(Stored data entries)
=-=-=-=-=
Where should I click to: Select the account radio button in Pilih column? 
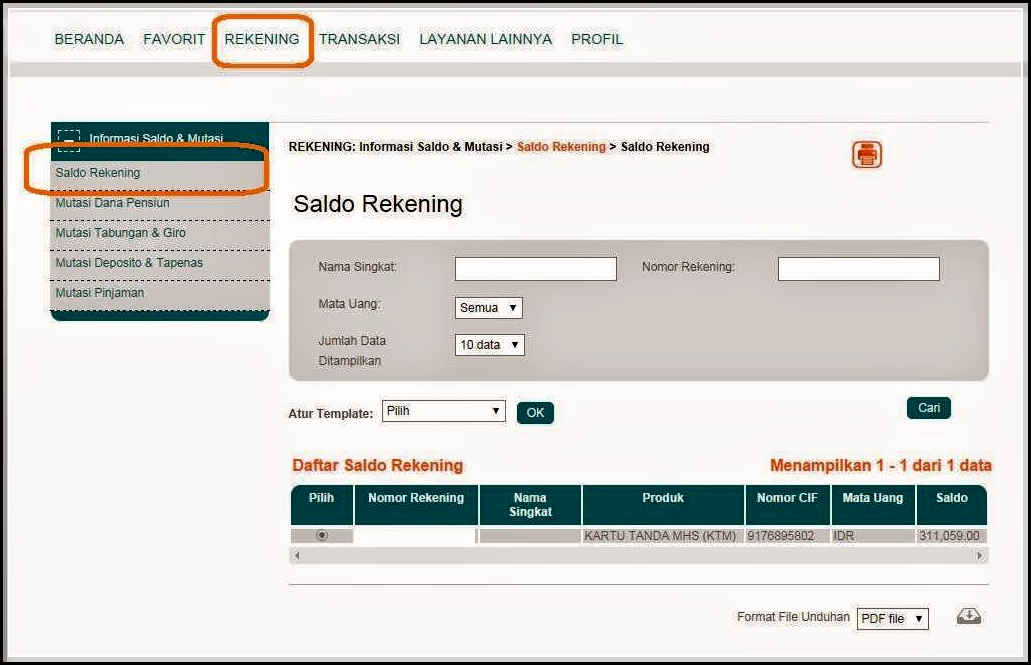[x=320, y=535]
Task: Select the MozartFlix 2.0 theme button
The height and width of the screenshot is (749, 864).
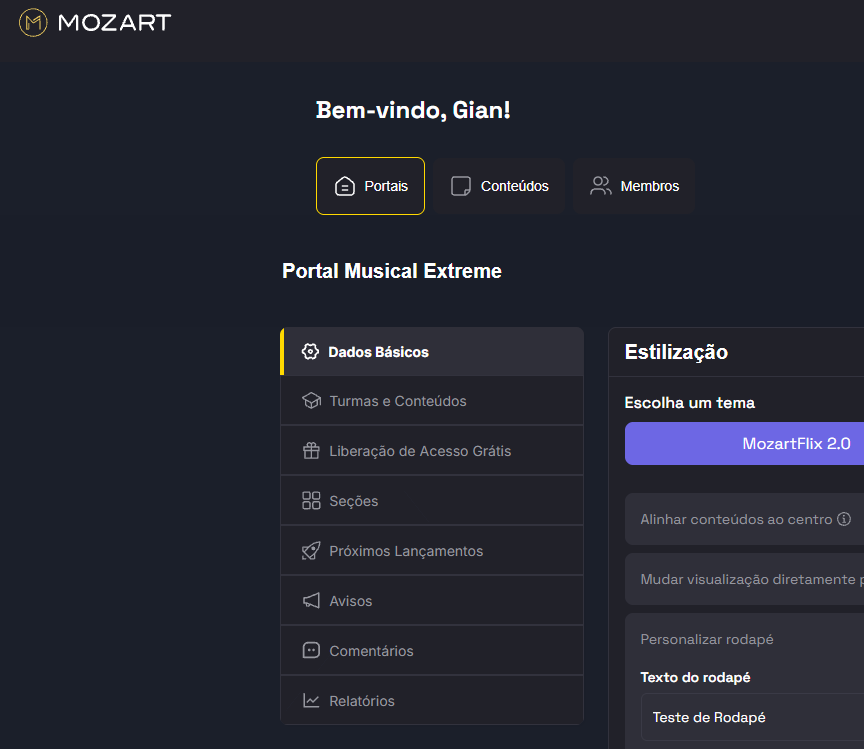Action: tap(745, 443)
=-=-=-=-=
*Problem*:
The records above must be output exactly, except for the pictures.

*Worked solution*:
Where should I click to: Select the account radio button in Pilih column? 
[x=320, y=535]
Task: Select the MozartFlix 2.0 theme button
The height and width of the screenshot is (749, 864).
Action: tap(745, 443)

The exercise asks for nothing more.